Yes, I well appreciate that as a researcher you have a duty to know the field in which you are writing. You must read and understand and take in a significant fraction of the most critical papers on a subject and to do otherwise is a disservice to your own work and that of others. But that does not mean you should try to track down every reference that has ever related to a field and read it and cite it. There has to be a balance. I simply cannot stop to read *every* paper on theropod morphology on the off chance that I have been pre-empted on a point I wish to make, or to note the two exceptions that occur, or document every time someone else has said it before. It could take literally months in places to read the literature on a subject that might refer to one otherwise minor point in a paper. No one would ever get any work done, or would be forced to specialise enormously so that you just had one incredibly minor area to work on and could keep on top of the new papers.

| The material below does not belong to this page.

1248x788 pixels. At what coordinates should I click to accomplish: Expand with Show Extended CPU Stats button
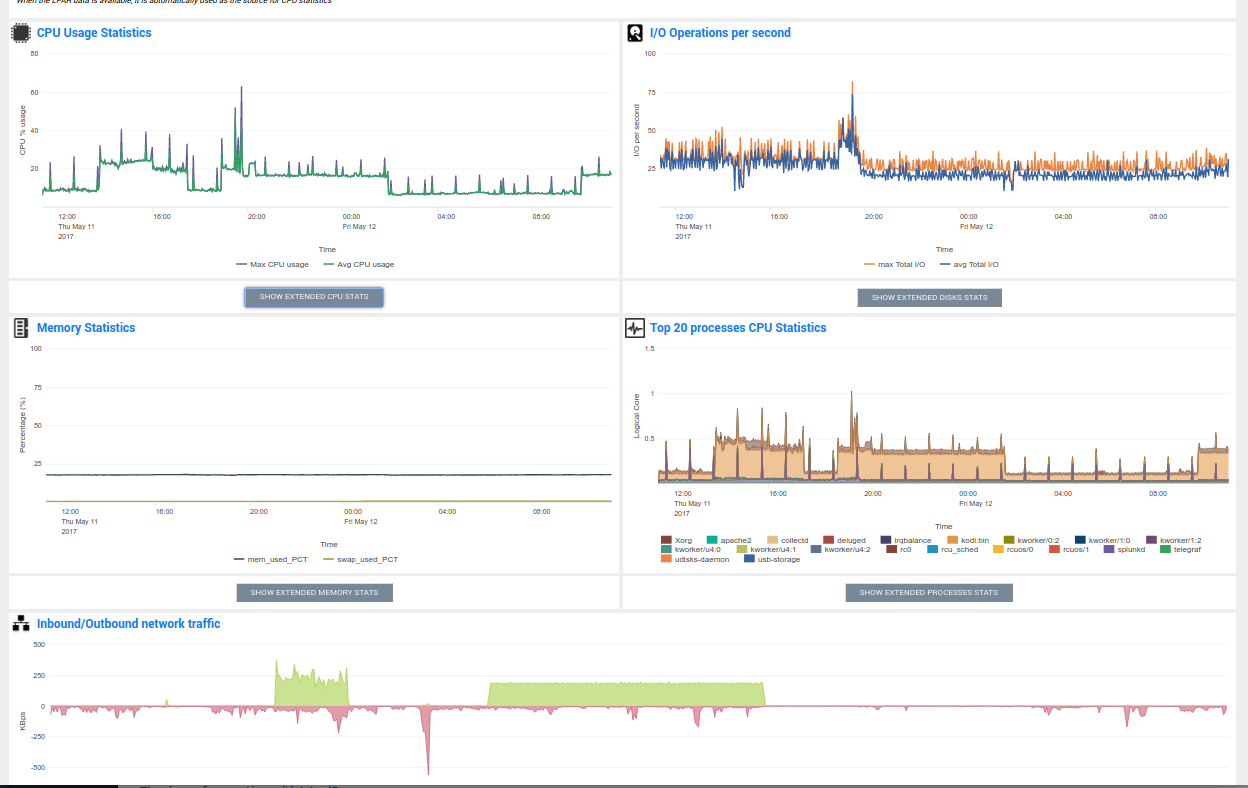[x=314, y=297]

In short, we need to strike some kind of balance, or perhaps rather come to accept a new status quo. There is an absolute shedload of data out there that is now accessible and did not used to be and this is a very good thing indeed. However, it is beyond the practical means of researchers to be expected to read every single paper that has ever been published in their field, or even to read everything published each year (depending of course, on quite what your field is). Things will be missed and mistakes will be made, just as they always have, but I think the sheer volume of material now available and increased communication between researchers makes it appear much worse than it is. It used to be seen as a faux pas if you missed a 70’s Nature paper on something, now it’s seen as problematic if you miss a foreign language paper published 70 years ago and the two are not the same. Good researchers and good referees will I’m sure help make this situation easier, but in the meantime I suspect things will be testing for some.